Perhaps as a sign that a ‘Boris Bounce’ might indeed be in effect, surveyors and estate agents surveyed reported a 17% net balance increase in the house prices in January. Up significantly from the reading of -2% in December last year.
But it’s not a unanimous observation. Some positive readings have also been reported in the latest House Price Indexes from Nationwide and Halifax, with a few caveats:
Nationwide reported a modest annual pick-up in U.K. house price growth to 1.9% in January, up from 1.4% in December. While monthly growth between December and January took a similar step from 0.1% to 0.5% respectively. A rather positive reporting following on from a particularly stagnant 2019.
Halifax also showed very positive annual U.K. house price growth of 4.1% in January, albeit only a marginal increase on the 4% growth demonstrated in December. However, their monthly reporting showed that house price growth slowed to 0.4% in January, down from 2.8% in December.
These reports suggest that market uncertainty remains despite a clearer political path following the election.
A Bounce, Or A Bubble?
Predictions on how U.K. house prices would fare in 2020 following the election vary. The most positive outlooks foresee an increase of up to 5% in 2020 – most notably from the economist Roger Martin-Fagg. Though I believe this is perhaps too optimistic. Most estimates anticipate that house price growth will average around 2% in the year ahead.
Exciting as it can be to jump on trends, it’s early days yet and we should see if this positive sentiment holds in the following months. And as James McKillop of Knight Frank so aptly puts it, this might simply be a ‘champagne-cork reaction’ to Brexit and the election.
I’m looking forward to a positive year for the housing market, but as I’ve also cautioned previously, house prices rarely increase by much in the wake of an election.
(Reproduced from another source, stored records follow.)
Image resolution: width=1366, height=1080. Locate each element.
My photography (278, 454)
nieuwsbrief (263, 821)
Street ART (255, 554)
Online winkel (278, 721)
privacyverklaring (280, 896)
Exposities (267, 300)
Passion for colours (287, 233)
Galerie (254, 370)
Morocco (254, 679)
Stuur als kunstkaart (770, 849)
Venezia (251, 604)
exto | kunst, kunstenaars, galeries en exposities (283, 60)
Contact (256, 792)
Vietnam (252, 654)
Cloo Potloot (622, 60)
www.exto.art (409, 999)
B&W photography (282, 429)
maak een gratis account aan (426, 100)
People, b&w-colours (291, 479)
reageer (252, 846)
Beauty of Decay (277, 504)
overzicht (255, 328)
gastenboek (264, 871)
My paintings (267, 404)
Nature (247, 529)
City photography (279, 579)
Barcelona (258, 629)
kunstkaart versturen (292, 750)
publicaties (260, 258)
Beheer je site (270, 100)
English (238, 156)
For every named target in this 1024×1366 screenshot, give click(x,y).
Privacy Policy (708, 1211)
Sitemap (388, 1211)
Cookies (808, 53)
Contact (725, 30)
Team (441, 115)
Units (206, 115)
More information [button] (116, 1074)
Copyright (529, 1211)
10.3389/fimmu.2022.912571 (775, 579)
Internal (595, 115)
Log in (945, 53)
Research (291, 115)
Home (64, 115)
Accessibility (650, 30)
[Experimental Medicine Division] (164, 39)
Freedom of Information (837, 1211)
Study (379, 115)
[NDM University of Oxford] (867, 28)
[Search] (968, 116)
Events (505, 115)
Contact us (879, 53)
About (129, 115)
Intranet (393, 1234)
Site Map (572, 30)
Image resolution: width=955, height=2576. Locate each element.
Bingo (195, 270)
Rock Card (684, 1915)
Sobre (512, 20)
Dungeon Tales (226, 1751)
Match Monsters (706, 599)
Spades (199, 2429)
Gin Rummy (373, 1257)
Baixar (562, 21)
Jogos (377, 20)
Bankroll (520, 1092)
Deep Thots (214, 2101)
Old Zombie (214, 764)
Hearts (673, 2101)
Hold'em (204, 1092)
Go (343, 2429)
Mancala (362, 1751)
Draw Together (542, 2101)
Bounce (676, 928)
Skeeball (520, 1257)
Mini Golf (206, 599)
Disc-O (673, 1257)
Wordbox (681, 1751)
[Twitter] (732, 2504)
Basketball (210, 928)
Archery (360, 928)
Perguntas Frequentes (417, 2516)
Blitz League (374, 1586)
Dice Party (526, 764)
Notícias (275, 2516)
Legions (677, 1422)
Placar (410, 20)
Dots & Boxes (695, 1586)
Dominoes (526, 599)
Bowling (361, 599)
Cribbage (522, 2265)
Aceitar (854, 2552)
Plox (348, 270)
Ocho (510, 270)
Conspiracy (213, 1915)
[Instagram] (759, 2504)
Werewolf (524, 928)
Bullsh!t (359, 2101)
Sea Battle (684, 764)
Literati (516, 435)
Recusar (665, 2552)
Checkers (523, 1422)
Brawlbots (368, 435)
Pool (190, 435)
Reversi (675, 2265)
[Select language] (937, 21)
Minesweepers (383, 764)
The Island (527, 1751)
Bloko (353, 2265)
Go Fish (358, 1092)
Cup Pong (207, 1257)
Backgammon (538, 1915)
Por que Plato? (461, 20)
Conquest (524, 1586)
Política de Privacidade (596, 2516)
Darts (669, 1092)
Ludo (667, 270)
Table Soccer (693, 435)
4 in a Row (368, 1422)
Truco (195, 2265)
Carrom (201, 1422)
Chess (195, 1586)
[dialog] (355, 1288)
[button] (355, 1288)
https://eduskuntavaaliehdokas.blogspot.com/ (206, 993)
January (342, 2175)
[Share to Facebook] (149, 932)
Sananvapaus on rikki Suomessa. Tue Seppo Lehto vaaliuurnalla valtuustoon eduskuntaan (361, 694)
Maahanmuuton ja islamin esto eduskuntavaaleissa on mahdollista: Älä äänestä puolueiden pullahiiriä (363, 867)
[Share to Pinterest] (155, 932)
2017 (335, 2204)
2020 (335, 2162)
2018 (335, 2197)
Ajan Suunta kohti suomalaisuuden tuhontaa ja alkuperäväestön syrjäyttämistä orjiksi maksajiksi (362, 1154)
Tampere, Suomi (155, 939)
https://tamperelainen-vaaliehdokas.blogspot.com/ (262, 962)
Going back to RICS, whilst the fast pace of price growth is an indicator of a recovering market, their own Housing Market Forecast for 2020 also projected house price growth of around 2% for this year, predicting “little change in sales volumes for the year ahead, despite the new certainty around Brexit.”
Final Thoughts
Although I do not anticipate that house prices will sustain the rapid growths witnessed over the past couple of months, there is encouragement to be taken from their slow but steady incline. It reflects market stability and resumed confidence that such stability will remain for the time being.
But expect to see the recurring issues of affordability and stock to drag on prices later in the year; especially in the latter months, when the end of the Brexit transition period on December 31, 2020 reveals whether there’s light at the end of that tunnel.